- [Exercise goal]: Copy out all of the data below word for word, leaving out the pictures.

--- Begin Supplied information ---

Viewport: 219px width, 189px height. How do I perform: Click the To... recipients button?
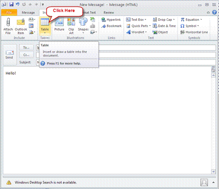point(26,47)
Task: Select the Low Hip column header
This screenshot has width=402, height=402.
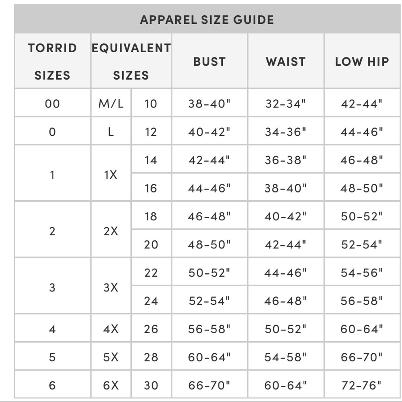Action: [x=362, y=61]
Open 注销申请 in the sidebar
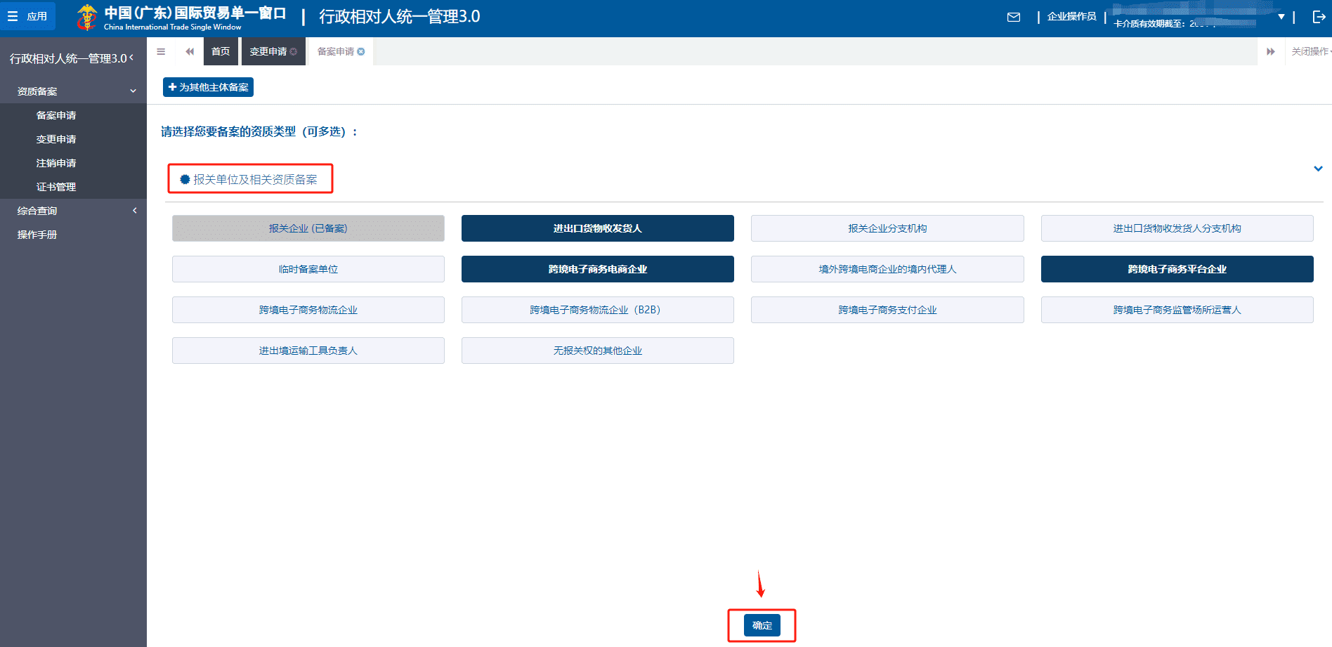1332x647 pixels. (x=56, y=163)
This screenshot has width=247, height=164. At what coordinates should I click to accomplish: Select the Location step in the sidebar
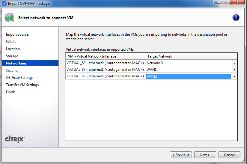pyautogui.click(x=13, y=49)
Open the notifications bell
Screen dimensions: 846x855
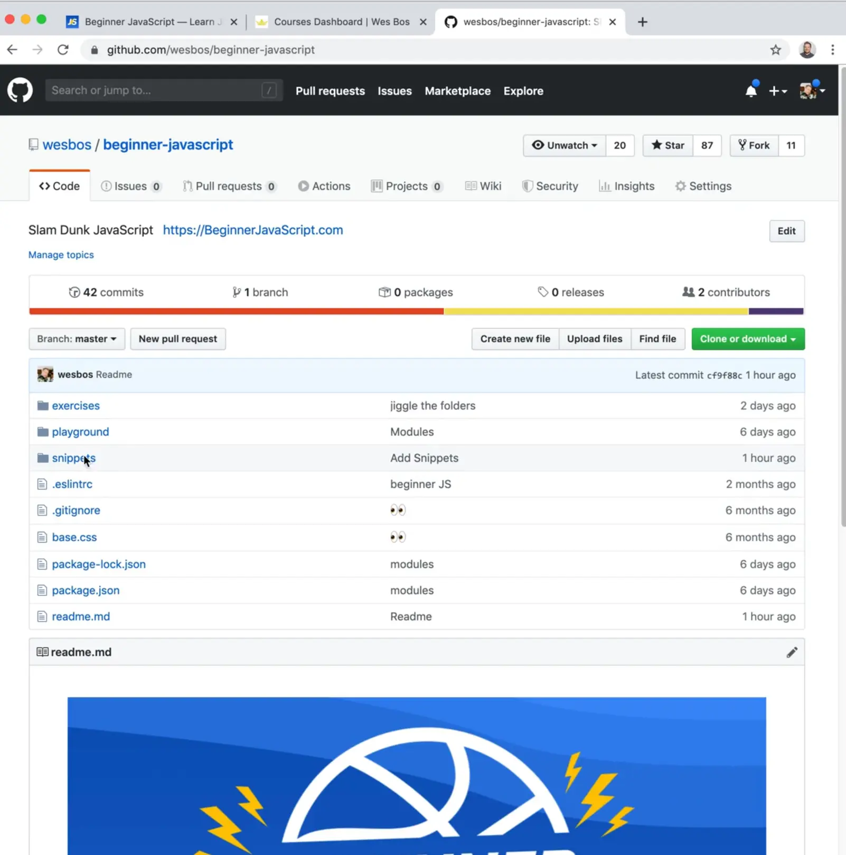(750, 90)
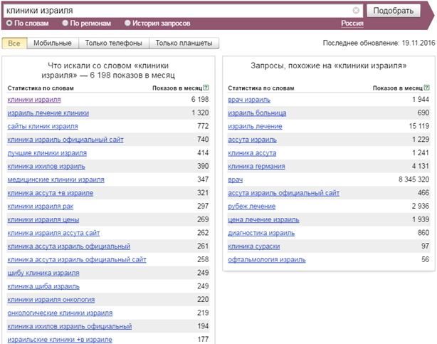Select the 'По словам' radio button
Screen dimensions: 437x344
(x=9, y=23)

--- End Supplied information ---

- [Solution to this exercise]:
Viewport: 219px width, 189px height. How do I perform: Click the To... recipients button?
point(26,47)
Task: Select the Low Hip column header
This screenshot has width=402, height=402.
Action: [x=362, y=61]
Open 注销申请 in the sidebar
1332x647 pixels. (x=56, y=163)
This screenshot has width=247, height=164. At what coordinates should I click to accomplish: Select the Location step in the sidebar
pyautogui.click(x=13, y=49)
Open the notifications bell
Screen dimensions: 846x855
(750, 90)
Select the 'По словам' radio button
Screen dimensions: 437x344
(x=9, y=23)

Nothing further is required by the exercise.